> [Tasks to complete]
[1] In the piece on Fidor Bank below, why do the Facebook likes that raise the savings interest rate matter to the bank? Answer in one to three sentences.
[2] According to the piece on Fidor Bank, how much has the bank spent on marketing in total since its launch?
[3] Write the next part of the piece on Fidor Bank, picking up after its final sentence.

> [Quoted text]
----

Is Fidor Bank's online offering the most innovative bank concept yet?

I recently met Fidor Bank CEO Matthias Kröner and discovered a lot of new ideas. In fact, I can confidently say that Fidor Bank is the most innovative bank concept out there right now. Why? Because it is the bank I would create if I were going to launch a bank today.

First, Fidor Bank's sign-in is through Facebook Connect, which enables Facebook members to log on to third-party websites with their Facebook identity, and is currently one of the only banks that allows that.

Second, the bank doesn’t just aggregate accounts but, on a single page, a customer can view all their account holdings from savings and investments to precious metals and even virtual currencies, such as World of Warcraft Gold.

Profile boost

The bank also offers an interest rate on savings that is determined by the number of 'likes' on its Facebook page. The idea is that the year starts with a 0.5% interest rate on the deposit account. The aim is then to increase that interest rate to 1.5% during the year through a 0.1% increase each time the bank gains 10,000 more likes on its Facebook page. The reason that is important is that each time a person likes the bank's page, it gets an increased reach multiplier of 235 times, as that is the average number of friends each person has on Facebook. In other words, the bank is exposed to 2.35 million more people for every 10,000 likes it gets on Facebook.

Fidor understands social media, as demonstrated above, and shows this through its marketing efforts. Since the bank was launched, it has spent €100,000 on marketing in total. That works out as about €1.33 per customer registration as a cost. As Mr Kröner noted, it costs €7 per click for most banks to just advertise a product on Google and get Google clickthroughs. Fidor is getting customers acquired for just €1 per customer.

----

> [Data extract]
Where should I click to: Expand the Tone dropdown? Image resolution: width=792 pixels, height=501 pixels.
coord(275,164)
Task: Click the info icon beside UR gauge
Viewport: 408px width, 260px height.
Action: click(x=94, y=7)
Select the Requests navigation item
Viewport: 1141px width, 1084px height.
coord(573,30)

----

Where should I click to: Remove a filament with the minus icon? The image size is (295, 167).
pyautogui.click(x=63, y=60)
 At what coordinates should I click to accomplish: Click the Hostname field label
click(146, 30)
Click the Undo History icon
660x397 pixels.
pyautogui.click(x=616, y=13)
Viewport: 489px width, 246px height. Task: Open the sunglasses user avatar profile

----

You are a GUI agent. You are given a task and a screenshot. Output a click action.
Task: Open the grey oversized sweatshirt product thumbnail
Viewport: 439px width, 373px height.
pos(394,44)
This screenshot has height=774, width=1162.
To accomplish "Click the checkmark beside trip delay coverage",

----

> [Responses by task]
[1] Each like reaches about 235 people, the average number of friends a Facebook user has. So every 10,000 likes exposes the bank to 2.35 million more people.

[2] €100,000.

[3]
The bank offers a variety of capabilities from peer-to-peer lending to crowdfunding. It even offers an online betting platform called Brokertainment, a matching service that allows people to offer a punt on anything.

The example Mr Kröner used is the idea that the FTSE100 would increase by at least 1 basis point between 11:00 and 11:01 on June 20, 2012. I said that I would place €5 on this and someone else can then take that offer. If the FTSE goes up, they owe me €5; if it goes down, I owe them and Fidor Bank will take the payment through any currency format I choose, including World of Warcraft.

The bank is not trying to reinvent things but partner for everything: its peer-to-peer lending is fully integrated with Smava, the German equivalent of Zopa; the media firm Bertlesmann is its primary agent for distributing its services in online virtual games; it partners with HyperWallet to provide global payments capabilities.

Banking with friends

Finally, I like Fidor Bank. For example, it describes itself as "banking with friends" and believes that "there is no law that says that banking transactions must be boring". Much of this is conveyed through Mr Kröner’s own humour. 

I asked him why the bank does not have branches. “Why would we have branches?” he replied. “Branches don’t show me how qualified advisors are, whereas we show that in our chat rooms. Branches create a them-and-us position – servers versus served – whereas you would be unable to tell who are the customers and who are the employees in our bank. Everything we allow you to do online – managing virtual currencies, checking rates, using social connectivity – you cannot do in a normal branch. And branches are only open during certain hours.”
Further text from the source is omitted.